No sé qué me pasa




No sabría decir en qué me fijo primero cuando voy al Rocío a ver a la Virgen. Creo que, desde que mis pies empiezan a pisar la arena de la Aldea, mi corazón se va anticipando, sin que lo haga de manera consciente, al encuentro deseado.

Empieza por invadirme un sentimiento de paz, independientemente del estado en el que me encuentro cuando voy a verla a Ella. Ese sentimiento me acompaña en cada paso hasta que, por fin, atravieso el umbral del Santuario y puedo contemplarla, frente a frente, cerquita, en silencio.

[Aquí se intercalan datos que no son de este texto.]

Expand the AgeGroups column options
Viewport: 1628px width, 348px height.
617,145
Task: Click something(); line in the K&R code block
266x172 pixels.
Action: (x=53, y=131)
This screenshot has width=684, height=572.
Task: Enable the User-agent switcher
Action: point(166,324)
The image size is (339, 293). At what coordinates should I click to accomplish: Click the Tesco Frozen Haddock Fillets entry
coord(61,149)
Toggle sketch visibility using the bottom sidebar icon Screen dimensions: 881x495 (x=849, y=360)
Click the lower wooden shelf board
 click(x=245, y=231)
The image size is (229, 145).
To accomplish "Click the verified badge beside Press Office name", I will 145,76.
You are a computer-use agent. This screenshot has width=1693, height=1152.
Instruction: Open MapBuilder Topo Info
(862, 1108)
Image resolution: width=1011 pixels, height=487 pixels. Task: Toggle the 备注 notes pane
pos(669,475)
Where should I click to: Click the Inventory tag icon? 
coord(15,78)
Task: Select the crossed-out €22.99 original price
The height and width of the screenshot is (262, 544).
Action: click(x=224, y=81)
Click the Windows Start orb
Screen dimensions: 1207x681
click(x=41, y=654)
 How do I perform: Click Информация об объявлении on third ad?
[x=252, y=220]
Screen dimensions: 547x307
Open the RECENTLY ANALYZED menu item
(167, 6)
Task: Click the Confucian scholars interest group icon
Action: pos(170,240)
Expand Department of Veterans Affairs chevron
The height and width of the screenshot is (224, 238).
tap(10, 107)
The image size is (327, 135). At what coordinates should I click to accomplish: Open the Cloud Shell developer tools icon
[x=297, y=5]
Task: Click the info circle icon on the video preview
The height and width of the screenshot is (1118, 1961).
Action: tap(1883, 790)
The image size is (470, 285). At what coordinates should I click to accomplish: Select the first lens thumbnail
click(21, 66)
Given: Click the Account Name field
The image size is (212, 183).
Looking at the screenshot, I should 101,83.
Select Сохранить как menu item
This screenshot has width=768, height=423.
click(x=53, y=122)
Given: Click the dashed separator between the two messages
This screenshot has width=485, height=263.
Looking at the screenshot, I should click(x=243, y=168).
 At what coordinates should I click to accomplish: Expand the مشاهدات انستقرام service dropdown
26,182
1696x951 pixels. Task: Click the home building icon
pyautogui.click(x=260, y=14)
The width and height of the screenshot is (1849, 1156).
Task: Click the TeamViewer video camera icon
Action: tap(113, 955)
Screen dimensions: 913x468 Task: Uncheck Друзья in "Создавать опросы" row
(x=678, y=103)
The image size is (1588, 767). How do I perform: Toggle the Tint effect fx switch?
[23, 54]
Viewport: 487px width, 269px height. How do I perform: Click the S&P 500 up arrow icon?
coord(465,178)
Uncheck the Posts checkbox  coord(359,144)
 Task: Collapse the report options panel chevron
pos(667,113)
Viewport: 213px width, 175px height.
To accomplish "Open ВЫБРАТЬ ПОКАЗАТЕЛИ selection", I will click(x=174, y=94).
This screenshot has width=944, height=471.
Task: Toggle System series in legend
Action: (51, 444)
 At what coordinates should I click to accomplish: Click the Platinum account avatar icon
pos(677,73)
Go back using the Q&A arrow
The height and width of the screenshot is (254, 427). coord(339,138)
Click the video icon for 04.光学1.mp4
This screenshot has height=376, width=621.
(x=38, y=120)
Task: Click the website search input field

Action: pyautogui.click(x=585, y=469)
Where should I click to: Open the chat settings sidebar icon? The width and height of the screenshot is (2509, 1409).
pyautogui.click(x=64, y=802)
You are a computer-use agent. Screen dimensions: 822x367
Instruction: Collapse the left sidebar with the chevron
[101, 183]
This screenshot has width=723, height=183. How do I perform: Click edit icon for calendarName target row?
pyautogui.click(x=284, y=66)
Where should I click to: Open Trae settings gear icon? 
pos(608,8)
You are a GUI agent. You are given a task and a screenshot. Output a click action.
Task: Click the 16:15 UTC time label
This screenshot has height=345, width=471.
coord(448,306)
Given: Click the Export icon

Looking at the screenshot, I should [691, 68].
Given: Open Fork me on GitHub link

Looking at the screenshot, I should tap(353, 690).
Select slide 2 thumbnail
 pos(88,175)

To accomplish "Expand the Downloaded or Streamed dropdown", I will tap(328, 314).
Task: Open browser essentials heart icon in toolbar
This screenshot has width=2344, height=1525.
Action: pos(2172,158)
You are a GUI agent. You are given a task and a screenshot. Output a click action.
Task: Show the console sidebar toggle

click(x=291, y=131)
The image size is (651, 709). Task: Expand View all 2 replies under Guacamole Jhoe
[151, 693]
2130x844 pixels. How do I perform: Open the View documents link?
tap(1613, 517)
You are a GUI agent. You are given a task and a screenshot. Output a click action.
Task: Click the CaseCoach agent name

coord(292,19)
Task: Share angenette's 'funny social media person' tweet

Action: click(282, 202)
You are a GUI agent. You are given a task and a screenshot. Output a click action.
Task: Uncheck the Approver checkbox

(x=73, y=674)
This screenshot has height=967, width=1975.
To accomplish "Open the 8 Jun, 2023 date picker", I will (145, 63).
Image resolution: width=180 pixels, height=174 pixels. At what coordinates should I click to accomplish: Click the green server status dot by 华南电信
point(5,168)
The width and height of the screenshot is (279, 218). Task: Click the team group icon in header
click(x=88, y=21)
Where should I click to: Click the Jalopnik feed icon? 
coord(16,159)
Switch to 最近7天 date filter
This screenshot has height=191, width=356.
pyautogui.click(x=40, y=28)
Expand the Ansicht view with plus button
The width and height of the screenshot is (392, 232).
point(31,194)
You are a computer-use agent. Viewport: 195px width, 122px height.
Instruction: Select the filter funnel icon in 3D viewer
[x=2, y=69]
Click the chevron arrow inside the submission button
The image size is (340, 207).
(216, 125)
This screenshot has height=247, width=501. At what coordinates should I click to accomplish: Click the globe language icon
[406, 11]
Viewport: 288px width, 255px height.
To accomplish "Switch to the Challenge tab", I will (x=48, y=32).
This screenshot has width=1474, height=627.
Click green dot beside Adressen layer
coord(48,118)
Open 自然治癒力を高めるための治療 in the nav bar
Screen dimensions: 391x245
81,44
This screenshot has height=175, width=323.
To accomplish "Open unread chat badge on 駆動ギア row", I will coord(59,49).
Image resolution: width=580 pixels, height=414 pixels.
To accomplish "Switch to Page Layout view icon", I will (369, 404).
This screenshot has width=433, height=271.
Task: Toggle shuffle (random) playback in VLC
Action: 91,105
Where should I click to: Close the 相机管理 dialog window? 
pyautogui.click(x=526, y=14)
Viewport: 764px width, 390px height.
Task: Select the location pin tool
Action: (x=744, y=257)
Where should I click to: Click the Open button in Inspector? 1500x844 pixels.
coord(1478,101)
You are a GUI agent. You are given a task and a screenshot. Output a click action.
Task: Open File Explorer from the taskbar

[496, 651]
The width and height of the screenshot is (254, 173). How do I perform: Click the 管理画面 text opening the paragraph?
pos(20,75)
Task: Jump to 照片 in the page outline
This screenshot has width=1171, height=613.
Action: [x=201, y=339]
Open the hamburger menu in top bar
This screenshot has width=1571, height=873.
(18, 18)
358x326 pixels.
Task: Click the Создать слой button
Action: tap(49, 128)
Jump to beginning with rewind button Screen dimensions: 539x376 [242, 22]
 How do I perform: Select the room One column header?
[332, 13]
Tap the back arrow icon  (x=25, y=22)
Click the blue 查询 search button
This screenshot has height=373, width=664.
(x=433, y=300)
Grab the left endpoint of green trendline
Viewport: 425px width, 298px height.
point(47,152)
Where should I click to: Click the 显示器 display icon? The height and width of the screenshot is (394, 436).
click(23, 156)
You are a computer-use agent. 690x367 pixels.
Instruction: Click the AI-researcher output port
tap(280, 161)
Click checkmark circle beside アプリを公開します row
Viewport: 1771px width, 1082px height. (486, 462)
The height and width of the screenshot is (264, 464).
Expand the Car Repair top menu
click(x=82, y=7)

No sé qué me pasa, es difícil expresarlo, porque no es algo que me ocurra delante de cualquier otra imagen de María, pero soy incapaz de decirle dos frases seguidas. Nada de lo que tengo previsto contarle es lo que finalmente le digo. Me quedo ante su mirada sin palabras, como si la majestuosidad que veo en su rostro, la ternura que me ofrecen sus manos, la misericordia que se escapa de sus ojos, me invitaran a callarme y, simplemente, a llenarme de lo que me da.

El silencio al que me invita no es solo externo. Su invitación es a guardar silencio interiormente. Seguramente sea porque lo interior es como una olla a presión que no para de hervir y quema demasiado por dentro.

La busco para conseguir la calma que por mis propios medios no consigo. Y no siempre es fácil. En el Santuario hay que hacer esfuerzos por no distraerse con el que hace fotos, el que contesta a la llamada de teléfono sin reparar en los que rezamos, el que saluda a los conocidos como si estuviera en la plaza del pueblo… En cambio, la Virgen me acapara para Ella, me enseña a dirigir mi mirada a su centro, a nuestro centro. Después de toda mi vida buscándola, necesitándola, visitándola, queriéndola, he aprendido que ningún ruido a mi alrededor tiene más poder que su presencia.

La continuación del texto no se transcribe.